* _Task to complete_
Set down only the lines from the one containing "Screen dimensions: 301x225" through the final line of the entries below, exactly as they stand, with no pictures.

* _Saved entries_
•••

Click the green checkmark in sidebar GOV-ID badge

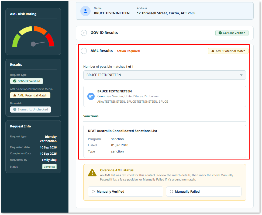click(x=15, y=81)
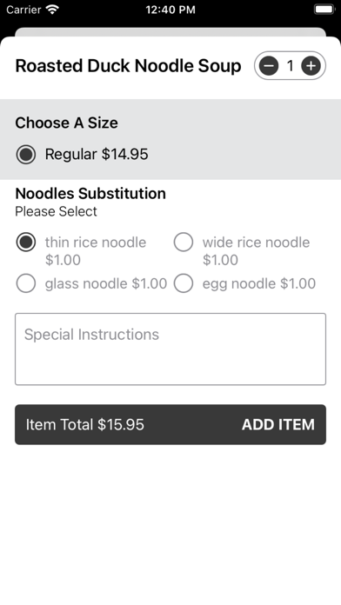Image resolution: width=341 pixels, height=605 pixels.
Task: Tap the plus quantity icon
Action: pyautogui.click(x=311, y=66)
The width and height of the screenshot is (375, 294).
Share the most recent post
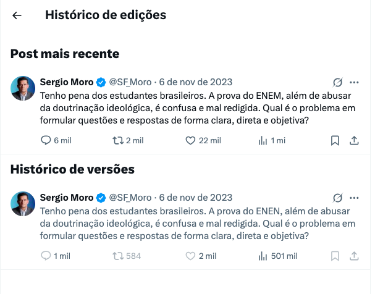354,140
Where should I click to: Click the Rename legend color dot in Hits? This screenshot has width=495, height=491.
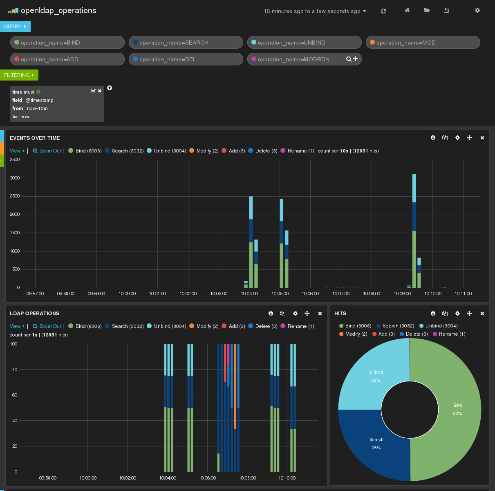435,334
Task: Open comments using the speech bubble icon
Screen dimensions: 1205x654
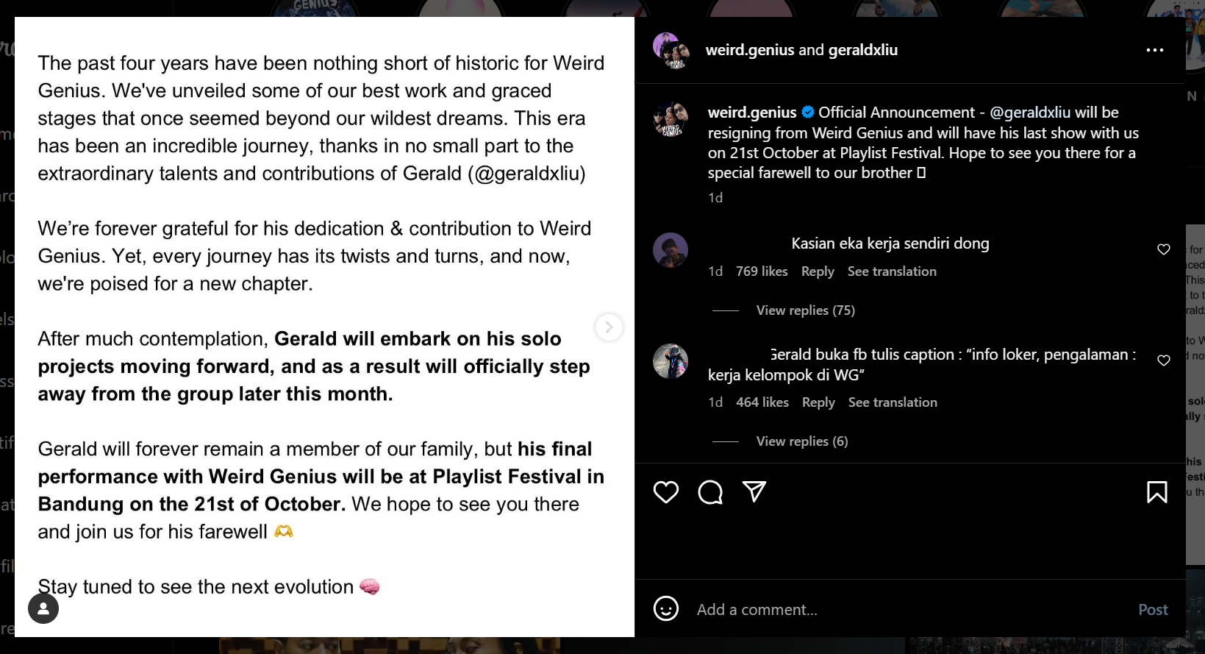Action: [710, 492]
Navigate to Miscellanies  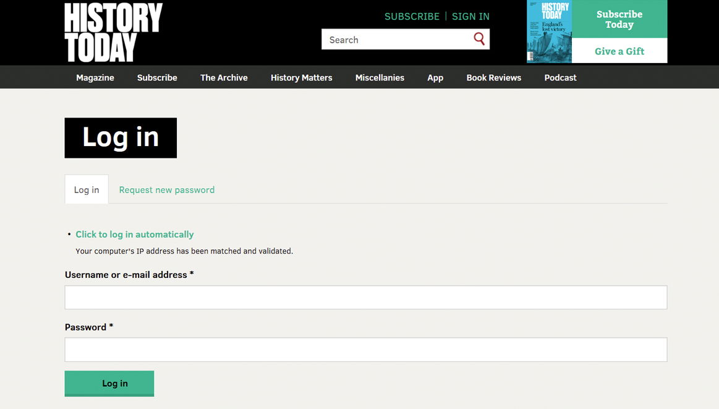tap(380, 77)
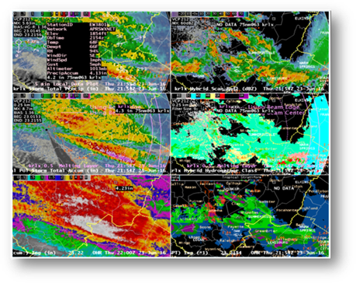Click the white wind barb station plot icon

click(x=19, y=43)
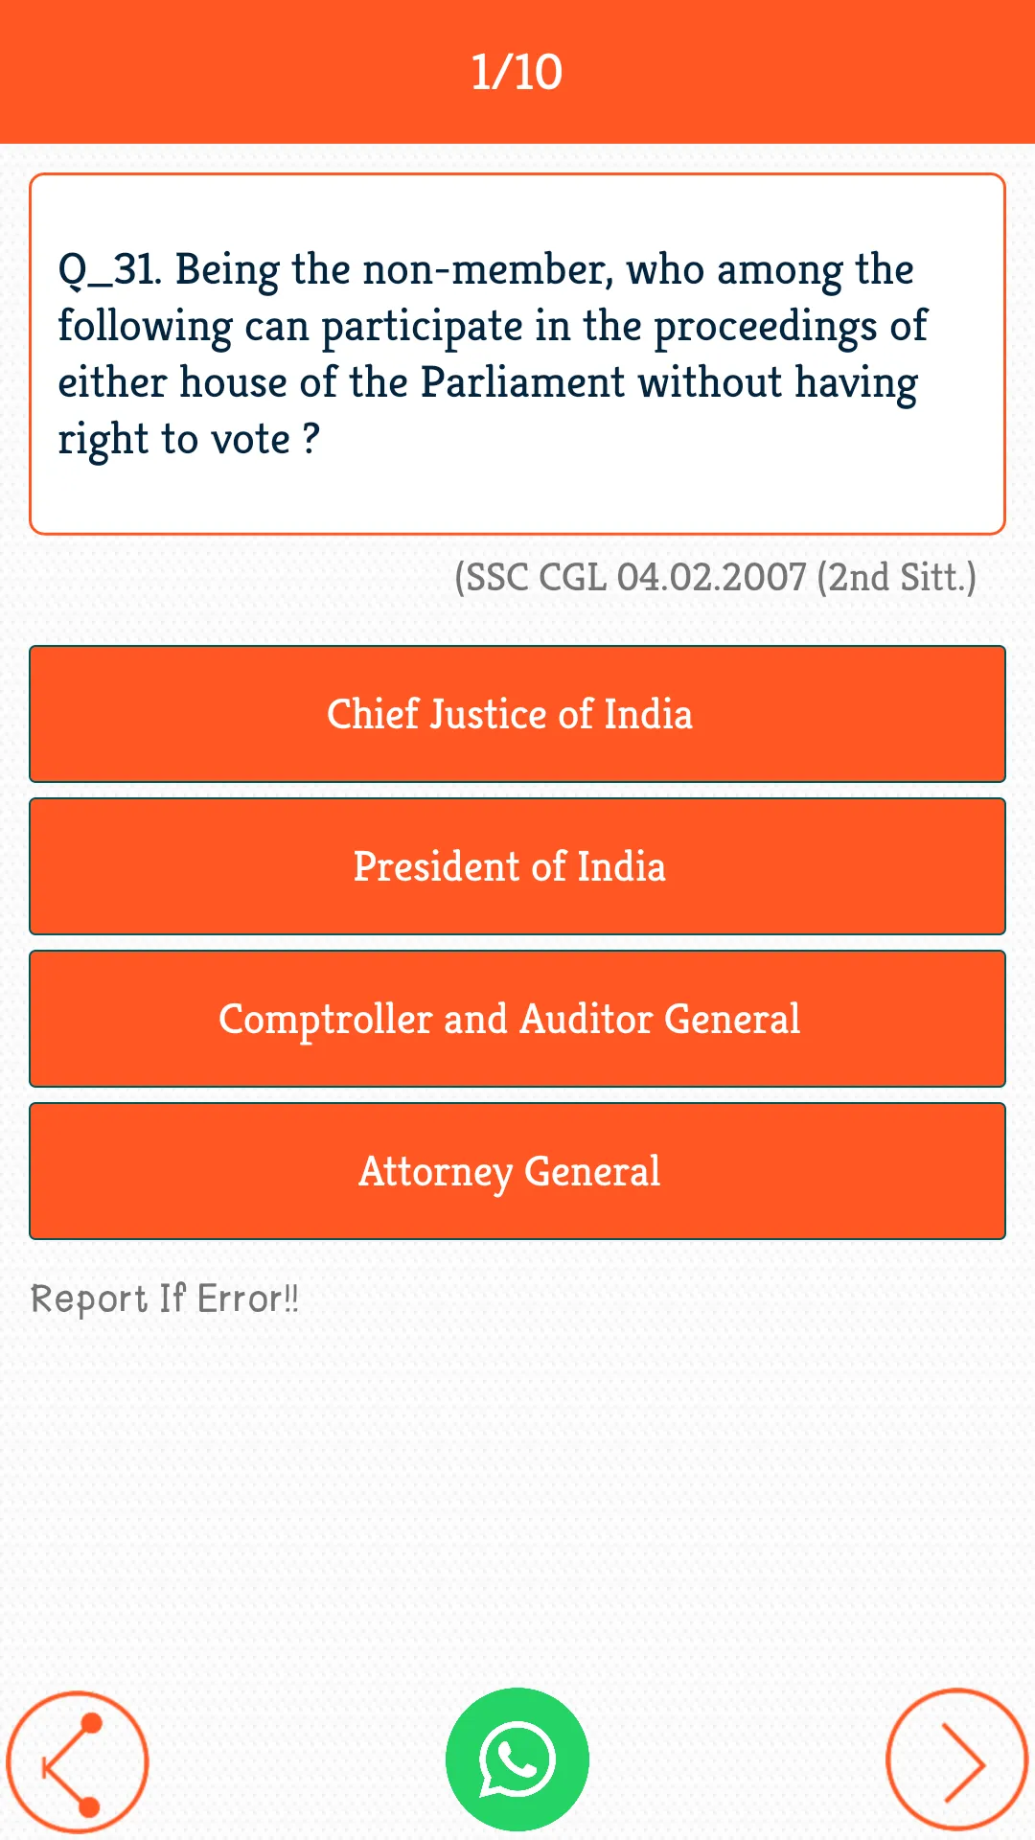Screen dimensions: 1035x1840
Task: Answer with Chief Justice of India option
Action: (518, 714)
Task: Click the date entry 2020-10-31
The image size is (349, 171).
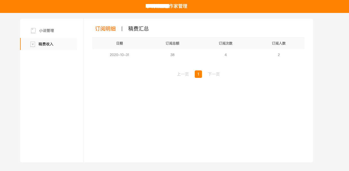Action: tap(120, 55)
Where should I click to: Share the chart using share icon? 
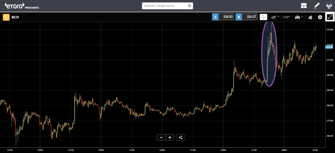click(x=181, y=138)

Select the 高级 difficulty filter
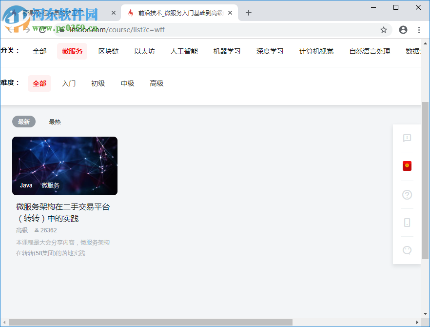pos(156,83)
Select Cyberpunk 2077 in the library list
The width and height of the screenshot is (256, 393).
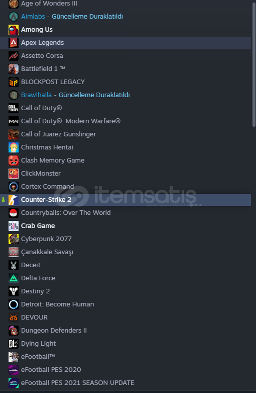coord(125,239)
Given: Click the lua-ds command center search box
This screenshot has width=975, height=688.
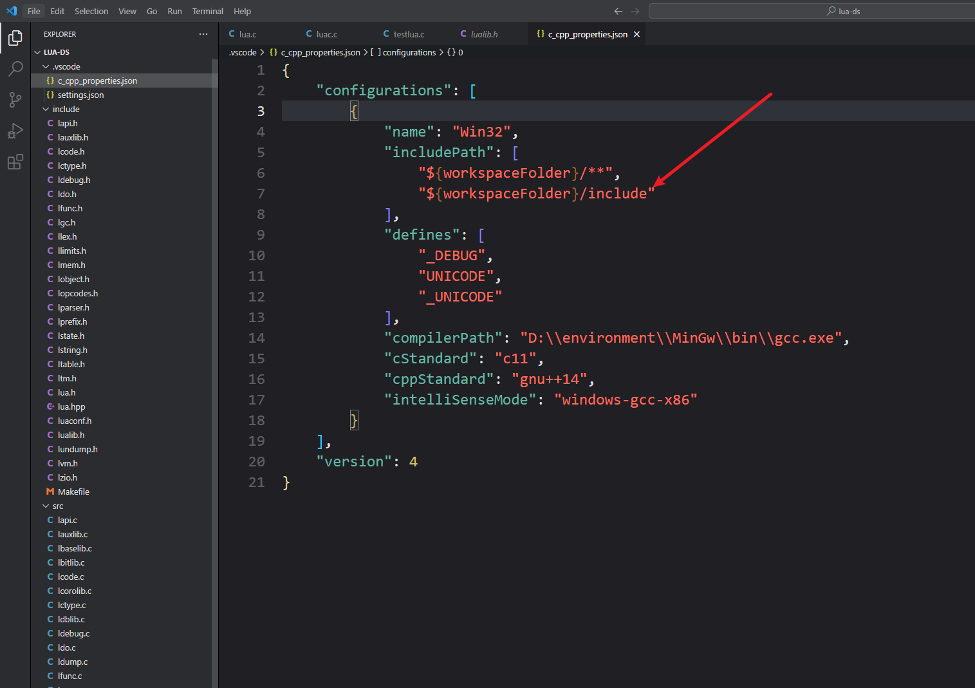Looking at the screenshot, I should point(812,11).
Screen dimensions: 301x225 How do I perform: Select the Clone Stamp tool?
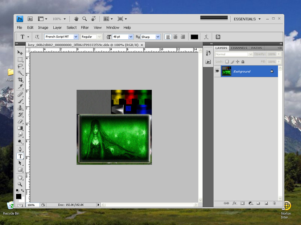[20, 108]
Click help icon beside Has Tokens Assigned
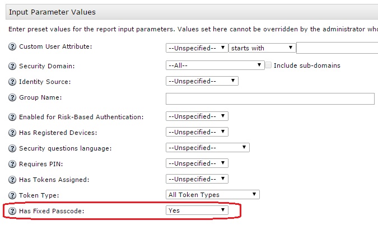 click(x=13, y=180)
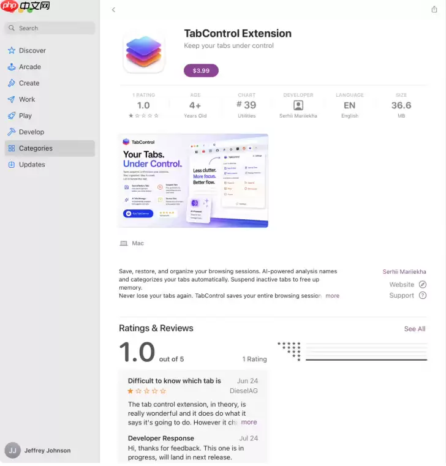Click the developer portrait icon
The image size is (446, 466).
298,105
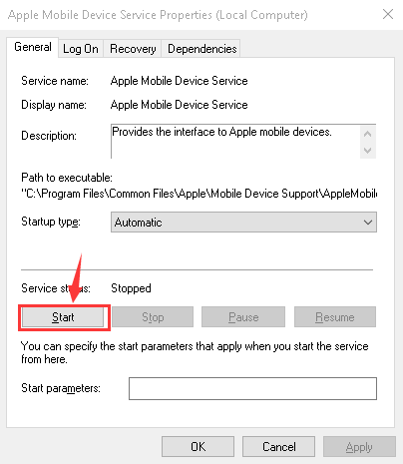This screenshot has width=403, height=464.
Task: Click inside the Description text box
Action: pyautogui.click(x=235, y=142)
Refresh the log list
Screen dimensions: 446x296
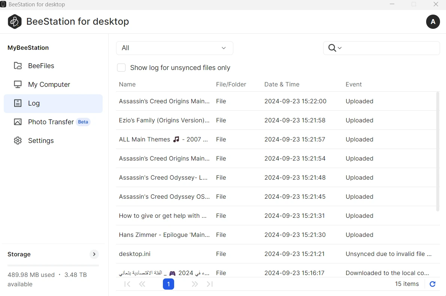[x=433, y=284]
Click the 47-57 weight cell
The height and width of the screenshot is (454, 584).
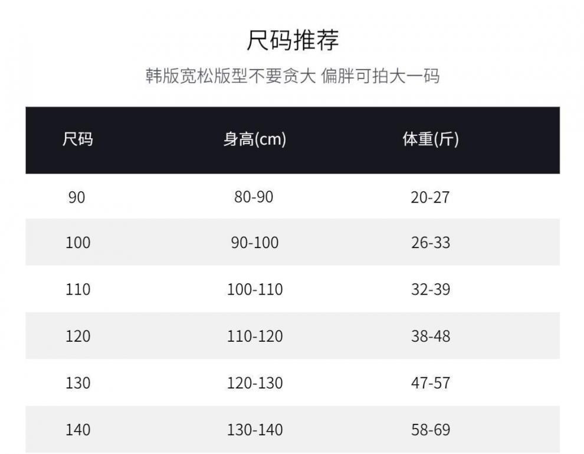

•••

* _Answer to this problem_
Screen dimensions: 301x225 How do I perform: Select the Clone Stamp tool?
[20, 108]
Click help icon beside Has Tokens Assigned
 click(x=13, y=180)
Click the developer portrait icon
The image size is (446, 466).
298,105
This screenshot has width=403, height=464.
Task: Click inside the Description text box
Action: pyautogui.click(x=235, y=142)
Refresh the log list
Screen dimensions: 446x296
[x=433, y=284]
Click the 47-57 weight cell
The height and width of the screenshot is (454, 584).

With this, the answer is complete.